DOCUMENT:
══════
If you choose partitioning and clustering, you could end up leverage a lot for long time storage discounted price and scan less data by using partitioning and clustering.

If the table is large but the amount of data updated per day is modest then you can partition and/or cluster the table on the last_updated_date column. There are some edge cases, like the first today's check should filter for last_updated_date being either today or yesterday.
Depending of how modest this amount of data updated throughout a day is, even repeatedly querying the entire table all day could be affordable because BQ engine will scan one daily partition only.
P.S.
Detailed explanation
I could add a last_updated timestamp column to keep track that way
I inferred from that the last_updated column is not there yet (so the check-for-updates statement cannot currently distinguish between updated rows and non-updated ones) but you can modify the table UPDATE statements so that this column will be added to the newly modified rows.
Therefore I assumed you can modify the updates further to set the additional last_updated_date column which will contain the date portion of the timestamp stored in the last_updated column.
but then repeatedly querying the entire table all day
From here I inferred there are multiple checks throughout the day.
but the data being updated can be for any time frame
Sure, but as soon as a row is updated, no matter how old this row is, it will acquire two new columns last_updated and last_updated_date - unless both columns have already been added by the previous update in which cases the two columns will be updated rather than added. If there are several updates to the same row between the update checks, then the latest update will still make the row to be discoverable by the checks that use the logic described below.
The check-for-update statement will (conceptually, not literally):
filter rows to ensure last_updated_date=today AND last_updated>last_checked. The datetime of the previous update check will be stored in last_checked and where this piece of data is held (table, durable config) is implementation dependent.
══════
RECORDS:
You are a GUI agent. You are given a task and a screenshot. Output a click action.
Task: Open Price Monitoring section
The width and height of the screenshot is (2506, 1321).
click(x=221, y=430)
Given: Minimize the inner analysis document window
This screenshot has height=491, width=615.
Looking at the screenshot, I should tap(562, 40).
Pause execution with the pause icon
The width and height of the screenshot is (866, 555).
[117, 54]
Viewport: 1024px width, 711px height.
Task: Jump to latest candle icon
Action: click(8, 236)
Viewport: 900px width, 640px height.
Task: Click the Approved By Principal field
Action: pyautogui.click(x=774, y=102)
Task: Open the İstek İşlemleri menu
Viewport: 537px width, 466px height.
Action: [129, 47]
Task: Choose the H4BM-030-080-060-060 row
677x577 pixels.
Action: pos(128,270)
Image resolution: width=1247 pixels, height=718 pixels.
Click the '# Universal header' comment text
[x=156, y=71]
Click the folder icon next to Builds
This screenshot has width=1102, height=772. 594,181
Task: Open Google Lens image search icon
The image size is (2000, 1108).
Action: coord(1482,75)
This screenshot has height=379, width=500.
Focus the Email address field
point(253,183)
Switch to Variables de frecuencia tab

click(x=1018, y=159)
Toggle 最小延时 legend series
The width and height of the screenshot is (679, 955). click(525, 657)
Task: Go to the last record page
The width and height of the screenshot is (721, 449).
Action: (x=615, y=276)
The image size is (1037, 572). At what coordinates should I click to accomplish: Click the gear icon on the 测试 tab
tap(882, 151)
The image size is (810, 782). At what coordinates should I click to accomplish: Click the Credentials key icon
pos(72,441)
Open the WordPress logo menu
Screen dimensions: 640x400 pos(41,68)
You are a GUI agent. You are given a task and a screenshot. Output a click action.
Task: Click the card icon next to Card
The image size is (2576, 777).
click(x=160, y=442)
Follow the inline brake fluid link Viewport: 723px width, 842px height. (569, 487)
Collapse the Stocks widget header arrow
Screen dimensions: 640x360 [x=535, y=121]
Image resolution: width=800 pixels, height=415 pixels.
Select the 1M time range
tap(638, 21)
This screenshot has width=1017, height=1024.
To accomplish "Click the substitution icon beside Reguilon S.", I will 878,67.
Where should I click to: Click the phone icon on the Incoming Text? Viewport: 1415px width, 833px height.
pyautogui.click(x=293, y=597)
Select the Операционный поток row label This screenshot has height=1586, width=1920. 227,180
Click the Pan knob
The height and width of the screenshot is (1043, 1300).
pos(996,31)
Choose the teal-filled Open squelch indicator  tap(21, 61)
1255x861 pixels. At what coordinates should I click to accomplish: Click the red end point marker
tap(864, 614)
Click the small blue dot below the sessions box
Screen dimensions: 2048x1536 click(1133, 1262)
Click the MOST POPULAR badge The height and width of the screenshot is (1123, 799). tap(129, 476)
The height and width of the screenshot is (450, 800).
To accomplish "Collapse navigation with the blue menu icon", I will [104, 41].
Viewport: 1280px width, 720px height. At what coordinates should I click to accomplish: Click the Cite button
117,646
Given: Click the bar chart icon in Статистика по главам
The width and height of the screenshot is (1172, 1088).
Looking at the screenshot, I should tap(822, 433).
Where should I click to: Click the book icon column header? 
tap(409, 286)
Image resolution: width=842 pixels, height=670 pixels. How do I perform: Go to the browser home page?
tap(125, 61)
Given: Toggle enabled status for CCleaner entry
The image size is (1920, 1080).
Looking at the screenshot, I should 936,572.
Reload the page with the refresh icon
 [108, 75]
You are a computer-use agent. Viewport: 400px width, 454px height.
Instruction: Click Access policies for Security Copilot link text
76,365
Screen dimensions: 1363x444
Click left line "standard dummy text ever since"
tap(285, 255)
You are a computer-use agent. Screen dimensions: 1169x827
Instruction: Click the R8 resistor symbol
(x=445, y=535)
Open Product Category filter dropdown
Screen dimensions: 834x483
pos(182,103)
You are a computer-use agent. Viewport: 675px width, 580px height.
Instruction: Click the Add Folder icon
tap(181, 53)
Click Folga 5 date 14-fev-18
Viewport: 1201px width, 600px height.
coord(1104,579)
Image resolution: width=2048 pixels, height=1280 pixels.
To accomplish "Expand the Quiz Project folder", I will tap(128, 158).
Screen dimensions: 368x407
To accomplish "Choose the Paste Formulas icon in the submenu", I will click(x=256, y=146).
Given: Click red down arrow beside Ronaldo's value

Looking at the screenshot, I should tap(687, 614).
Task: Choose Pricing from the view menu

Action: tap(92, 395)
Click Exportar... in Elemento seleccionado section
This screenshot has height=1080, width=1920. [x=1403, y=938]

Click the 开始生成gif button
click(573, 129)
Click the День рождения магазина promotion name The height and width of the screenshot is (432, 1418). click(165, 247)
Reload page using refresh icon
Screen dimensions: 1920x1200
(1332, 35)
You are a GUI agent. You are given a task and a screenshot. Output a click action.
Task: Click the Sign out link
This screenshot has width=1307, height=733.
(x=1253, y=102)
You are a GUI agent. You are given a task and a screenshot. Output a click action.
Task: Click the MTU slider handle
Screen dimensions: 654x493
══════
ACTIONS TO TAKE:
[1] In the rows running from the start of the records through the line that contains "tap(882, 151)", change "The image size is" to "The image dimensions are" and write those lines out again with everything else left as it is.
[2] Continue the text on detecting updated table rows from the point where it stops.

ANSWERS TO THE EXERCISES:
[1]
You are a GUI agent. You are given a task and a screenshot. Output a click action.
Task: Open Price Monitoring section
The width and height of the screenshot is (2506, 1321).
click(x=221, y=430)
Given: Minimize the inner analysis document window
This screenshot has height=491, width=615.
Looking at the screenshot, I should tap(562, 40).
Pause execution with the pause icon
The width and height of the screenshot is (866, 555).
[117, 54]
Viewport: 1024px width, 711px height.
Task: Jump to latest candle icon
Action: click(8, 236)
Viewport: 900px width, 640px height.
Task: Click the Approved By Principal field
Action: pyautogui.click(x=774, y=102)
Task: Open the İstek İşlemleri menu
Viewport: 537px width, 466px height.
Action: [129, 47]
Task: Choose the H4BM-030-080-060-060 row
677x577 pixels.
Action: pos(128,270)
Image resolution: width=1247 pixels, height=718 pixels.
Click the '# Universal header' comment text
[x=156, y=71]
Click the folder icon next to Builds
This screenshot has width=1102, height=772. 594,181
Task: Open Google Lens image search icon
The image dimensions are (2000, 1108).
Action: coord(1482,75)
This screenshot has height=379, width=500.
Focus the Email address field
point(253,183)
Switch to Variables de frecuencia tab

click(x=1018, y=159)
Toggle 最小延时 legend series
The width and height of the screenshot is (679, 955). click(525, 657)
Task: Go to the last record page
The width and height of the screenshot is (721, 449).
Action: (x=615, y=276)
The image dimensions are (1037, 572). At what coordinates should I click to accomplish: Click the gear icon on the 测试 tab
tap(882, 151)

[2]
discover if the current check is the first today's check. If so then additionally search for last_updated_date=yesterday AND last_updated>last_checked.
Note 1If the table is partitioned and/or clustered on the last_updated_date column, then the above update checks will not cause table scan. And subject to ‘modest’ assumption made at the very beginning of my answer, the checks will satisfy your 3rd bullet point.
Note 2The downside of this approach is that the checks for updates will not find rows that had been updated before the table UPDATE statements were modified to include the two extra columns. (Such rows will be in the__NULL__ partition with rows that never were updated.) But I assume until the changes to the UPDATE statements are made it will be impossible to distinguish between updated rows and non-updated ones anyway.
Note 3 This is an explanatory concept. In the real implementation you might need one extra column instead of two. And you will need to check which approach works better: partitioning or clustering (with partitioning on a fake column) or both.
The detailed explanation of the initial (e.g. above P.S.) answer ends here.
Note 4
clustering only helps performance
From the point of view of table scan avoidance and achieving a reduction in the data usage/costs, clustering alone (with fake partitioning) could be as potent as partitioning.
Note 5
In the comment you mentioned there is already some partitioning in place. I’d suggest to examine if the existing partitioning is indispensable, can it be replaced with clustering.

Some good ideas posted here. Thanks to those who responded. Essentially, there are multiple approaches to tackling this.
But anyway, here's how I solved my particular problem...
Suppose the data needs to ultimately end up in a table called MyData. I created two additional tables, MyDataStaging and MyDataUpdate. These two tables have an identical structure to MyData with the exception of MyDataStaging has an additional Timestamp field, "batch_timestamp". This timestamp allows me to determine which rows are the latest versions in case I end up with multiple versions before the table is processed.
DatFlow pushes data directly to MyDataStaging, along with a Timestamp ("batch_timestamp") value indicating when the process ran.
A scheduled process then upserts/merges MyDataStaging to MyDataUpdate (MyDataUpdate will now always contain only a unique list of rows/values that have been changed). Then the process upserts/merges from MyDataUpdate into MyData as well as being exported & downloaded to be loaded into PostgreSQL. Then staging/update tables are emptied appropriately.
Now I'm not constantly querying the massive table to check for changes.
NOTE: When merging to the main big table, I filter the update on unique dates from within the source table to limit the bytes processed.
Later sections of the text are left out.